It seems so simple at first…on the surface.
People have hard-wired personality traits and cognitive abilities that effectively do not change.
So what?
Those traits and abilities are foundational to how each person thinks, learns, and behaves. They are that person’s unique strengths.
Interesting, but so what?
It means that a person’s ability to perform a particular job depends upon whether or not they have the particular strengths needed for that job.
But if they worked hard and got special training…?
The best they could hope for is to be average. Without the right strengths, they can never excel. The cost of stress and energy becomes too great.
What about motivation and dedication and hard work?
A person in the right job that matches their strengths can achieve wonderful things with motivation and dedication and hard work. The person in the wrong job is like a short basketball player. All of their motivation, dedication, and hard work pays off poorly in comparison to the tall basketball player.
The first tremor of change…
The conversation above is not new. Most people at least are familiar with the general idea of job fit. However, something has changed. Previously, job fit was confined to the world of psychologists, assessment experts, consultants, and a ragtag collection of outdated personality surveys. It was always interesting and often helpful in limited ways.

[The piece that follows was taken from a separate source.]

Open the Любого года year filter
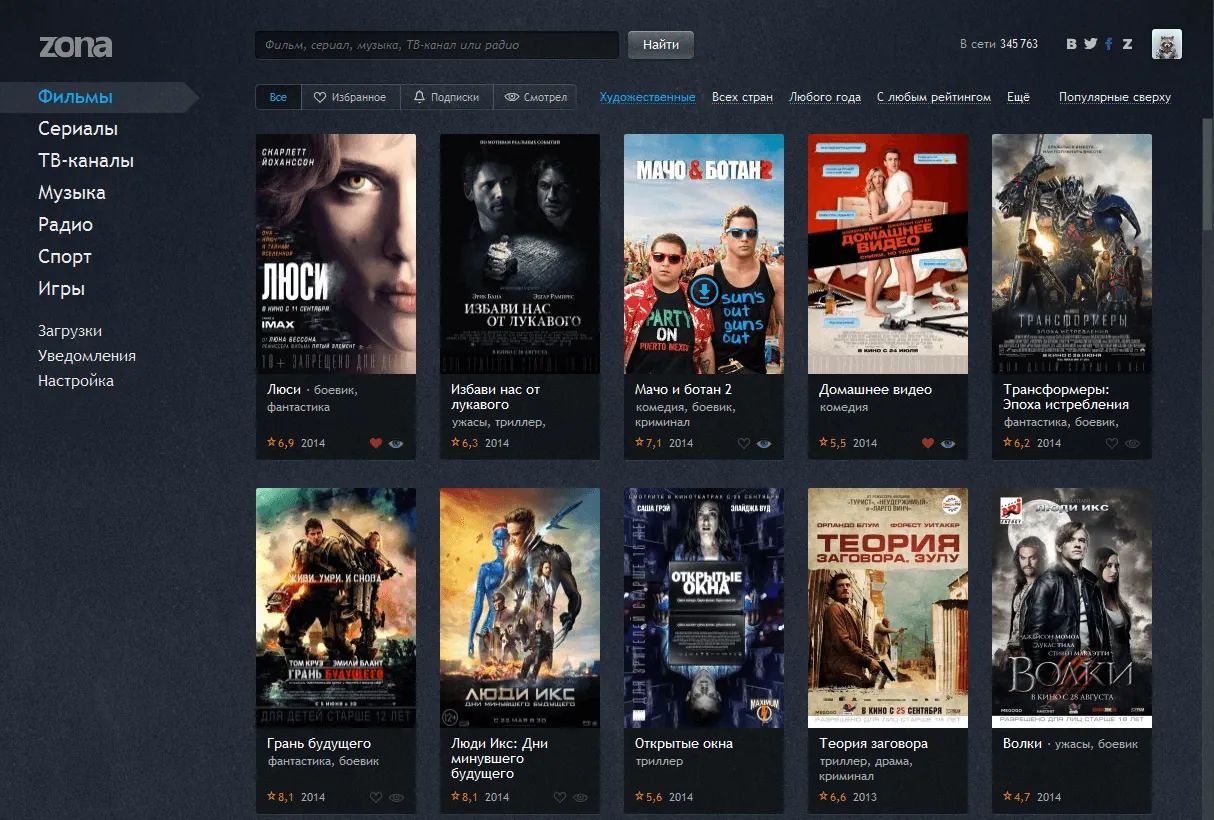 pos(825,97)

Science moved on. Psychology moved on and agreed on a model of personality that displaced the old theories. Psychometric science moved on, and more effective ways of measuring personality traits and cognitive abilities were developed. By using these new tools, the topology of teams could be mapped and effective teams could be engineered for specific purposes. Used properly, these tools could virtually eliminate bad hires.
Unfortunately, these capabilities were not widespread and depended on a handful of expert practitioners. Then came the breakthrough that will ultimately trigger a revolution in the business world greater than the Industrial Revolution and greater than the Digital Revolution. BestWork DATA disintermediated the experts with a completely new way of presenting the information that anyone could understand. It no longer required special training or expert help. The information was available for almost any business decision: hiring, interviewing, training, managing, coaching, mentoring, reviewing, career planning, and more. If a management question involved thinking, learning, or behaving, the DATA could answer it. The DATA was agile. It could be applied to individuals, but also multiple people for understanding communication or working relationships. It could inventory the collective strengths of a company or a workgroup to see if the operational strengths could support the operational strategies.
These applications have been vetted with hundreds of client companies and in dozens of different industries. What is possible with DATA is astounding. It shatters the existing paradigms for hiring, training, management, education, and more.
Imagine:
No bad hires
No wasted training
Effective performance management
Teams engineered for effectiveness
Human resources inventoried and deployed as effectively as sports teams
Communication issues resolved almost immediately
Students selecting careers that match their strengths
Regions understanding their workforce capabilities
Each individual knowing their unique strengths
Every management book must now start with DATA. Every book on hiring must start with DATA. Every team-building project must start with DATA. Managers must start with DATA on their team. Schools must use DATA to understand their students.
When MRIs were introduced to the medical profession, they offered a level of information that made for more accurate diagnoses, not for some doctors, but all doctors. MRIs did not make X-rays bad. They simply offered a deeper look. That is what DATA does. The question is do you want to know specifically what a person’s capabilities are or do you want to guess?